== Text ==
BEGIN
WLAF
- La Follette, Tennessee; United States;
- Broadcast area: Campbell County, Tennessee
- Frequency: 1450 kHz

Programming
- Language: English
- Format: Southern Gospel

Ownership
- Owner: Stair Company, Inc.

History
- First air date: May 17, 1953
- Call sign meaning: LA Follette

Technical information
- Licensing authority: FCC
- Facility ID: 8493
- Class: C
- Power: 1,000 watts (unlimited)
- Transmitter coordinates: 36°22′52″N 84°07′32″W﻿ / ﻿36.38111°N 84.12556°W
- Translators: 93.9 MHz W230DC (La Follette) W265BQ (100.9 MHz, Lake City)

Links
- Public license information: Public file; LMS;
- Webcast: Listen Live
- Website: http://www.1450wlaf.com/

= WLAF (AM) =

WLAF (1450 AM) is a radio station licensed to serve La Follette, Tennessee, United States. The station, which came on the air on May 17, 1953, is currently owned by Stair Company, Inc. It was the first radio station in Campbell County, Tennessee.

WLAF broadcasts a format of Southern Gospel music which includes broadcasts from local churches, daily news and information, and local sports for Campbell County.

==History==
The station was assigned the WLAF call sign by the Federal Communications Commission.

When WLAF initiated broadcasting in 1953 its studio was located in central La Follette, in the Fleet Building. The present (2016) studio was constructed in 1966.
END
== Tasks for this exercise ==
1) Per the WLAF article, what does the station's call sign stand for? Answer in one to three sentences.
2) Copy the WLAF article from "WLAF (1450 AM)" to "constructed in 1966.".
3) Write what comes next in the WLAF article, picking up after its final sentence.
The WLAF article does not depend on the listing in any way.

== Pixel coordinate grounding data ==
BEGIN
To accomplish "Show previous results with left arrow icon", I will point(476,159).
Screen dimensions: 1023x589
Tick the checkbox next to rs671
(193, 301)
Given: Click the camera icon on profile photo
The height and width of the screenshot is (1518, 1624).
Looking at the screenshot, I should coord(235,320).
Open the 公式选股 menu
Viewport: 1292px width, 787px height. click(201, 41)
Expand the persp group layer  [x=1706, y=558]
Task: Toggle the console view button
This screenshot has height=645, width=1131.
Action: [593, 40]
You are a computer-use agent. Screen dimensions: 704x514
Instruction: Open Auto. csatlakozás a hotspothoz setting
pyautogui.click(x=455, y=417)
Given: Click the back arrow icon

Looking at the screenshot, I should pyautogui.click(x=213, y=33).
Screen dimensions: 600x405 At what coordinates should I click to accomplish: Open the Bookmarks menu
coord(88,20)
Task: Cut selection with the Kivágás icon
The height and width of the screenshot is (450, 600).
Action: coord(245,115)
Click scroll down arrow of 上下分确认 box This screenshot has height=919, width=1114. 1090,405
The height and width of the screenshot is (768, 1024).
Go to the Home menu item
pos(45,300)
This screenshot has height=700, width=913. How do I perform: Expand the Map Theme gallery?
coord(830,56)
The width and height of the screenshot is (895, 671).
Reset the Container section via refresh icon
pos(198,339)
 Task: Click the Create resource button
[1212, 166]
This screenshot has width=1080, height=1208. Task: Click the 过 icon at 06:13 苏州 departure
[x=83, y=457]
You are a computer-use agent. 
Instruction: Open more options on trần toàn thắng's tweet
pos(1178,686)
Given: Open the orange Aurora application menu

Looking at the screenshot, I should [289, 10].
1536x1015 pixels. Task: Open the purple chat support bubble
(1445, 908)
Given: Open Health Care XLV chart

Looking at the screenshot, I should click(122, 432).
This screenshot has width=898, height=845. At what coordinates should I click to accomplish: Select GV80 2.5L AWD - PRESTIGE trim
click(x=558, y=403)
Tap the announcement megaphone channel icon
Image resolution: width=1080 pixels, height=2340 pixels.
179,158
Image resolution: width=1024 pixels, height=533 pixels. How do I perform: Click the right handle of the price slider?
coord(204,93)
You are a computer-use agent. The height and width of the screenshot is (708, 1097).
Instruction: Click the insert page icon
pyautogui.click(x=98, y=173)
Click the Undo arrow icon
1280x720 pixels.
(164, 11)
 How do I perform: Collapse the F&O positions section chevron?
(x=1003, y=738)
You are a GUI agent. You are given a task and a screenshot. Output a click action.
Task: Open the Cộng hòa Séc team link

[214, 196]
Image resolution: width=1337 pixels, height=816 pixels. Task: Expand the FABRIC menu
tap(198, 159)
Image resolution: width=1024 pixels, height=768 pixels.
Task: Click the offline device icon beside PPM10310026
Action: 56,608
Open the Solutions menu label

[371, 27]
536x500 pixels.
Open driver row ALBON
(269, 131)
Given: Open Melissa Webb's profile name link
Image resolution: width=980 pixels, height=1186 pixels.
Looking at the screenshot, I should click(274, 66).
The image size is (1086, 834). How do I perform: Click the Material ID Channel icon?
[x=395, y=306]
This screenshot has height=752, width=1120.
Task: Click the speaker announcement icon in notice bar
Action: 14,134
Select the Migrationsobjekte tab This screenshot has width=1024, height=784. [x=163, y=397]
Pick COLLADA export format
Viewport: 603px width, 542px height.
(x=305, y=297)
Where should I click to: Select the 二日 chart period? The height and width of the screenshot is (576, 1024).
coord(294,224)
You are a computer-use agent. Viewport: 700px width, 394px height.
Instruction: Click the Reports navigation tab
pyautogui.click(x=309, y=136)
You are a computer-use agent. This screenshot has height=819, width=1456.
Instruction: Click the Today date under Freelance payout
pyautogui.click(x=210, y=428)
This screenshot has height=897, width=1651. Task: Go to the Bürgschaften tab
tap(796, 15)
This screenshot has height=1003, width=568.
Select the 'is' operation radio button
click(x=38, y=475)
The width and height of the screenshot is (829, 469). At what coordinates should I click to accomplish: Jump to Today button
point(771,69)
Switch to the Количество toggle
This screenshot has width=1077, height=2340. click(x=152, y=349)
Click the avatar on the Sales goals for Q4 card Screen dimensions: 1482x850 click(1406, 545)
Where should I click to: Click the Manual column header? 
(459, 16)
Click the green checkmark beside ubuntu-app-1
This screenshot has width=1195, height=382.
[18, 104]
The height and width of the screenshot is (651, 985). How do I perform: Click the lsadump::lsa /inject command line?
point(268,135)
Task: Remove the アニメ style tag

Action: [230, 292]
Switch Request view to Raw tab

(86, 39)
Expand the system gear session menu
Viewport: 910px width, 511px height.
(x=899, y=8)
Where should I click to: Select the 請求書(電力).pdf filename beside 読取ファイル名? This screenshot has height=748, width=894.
END
== Response list ==
1) The call sign is given the meaning "LA Follette." That is the town in Tennessee the station is licensed to serve.

2)
WLAF (1450 AM) is a radio station licensed to serve La Follette, Tennessee, United States. The station, which came on the air on May 17, 1953, is currently owned by Stair Company, Inc. It was the first radio station in Campbell County, Tennessee.

WLAF broadcasts a format of Southern Gospel music which includes broadcasts from local churches, daily news and information, and local sports for Campbell County.

==History==
The station was assigned the WLAF call sign by the Federal Communications Commission.

When WLAF initiated broadcasting in 1953 its studio was located in central La Follette, in the Fleet Building. The present (2016) studio was constructed in 1966.

3)
The station programs strictly to Campbell County, Tennessee; providing local news, sports, weather, school information, community announcements, public meeting coverage, and news from local churches.

With radiothons, WLAF raises thousands of dollars each year for charities, including the Campbell County Cancer Association, Open Arms Ministry, Toys from Heaven, and aid to local families and persons struck by various disasters.

Managers over the years include Hillard Mattie, Elmer Longmire, Bill Waddell, and Harold Branam.

WLAF started the long-running Tennessee Jamboree - a live show, held in downtown LaFollette every Saturday night. The show drew well-known singers and musicians, and was well-attended. The show featured the popular Blue Valley Boys.

WLAF began operating Channel 12 Comcast TV on September 1, 1991. WLAF Cable Channel 12 broadcasts local news, religious programming, local sports, and a yearly Christmas parade. When WLAF's cable channel signed on in September 1991, it was on cable channel 4.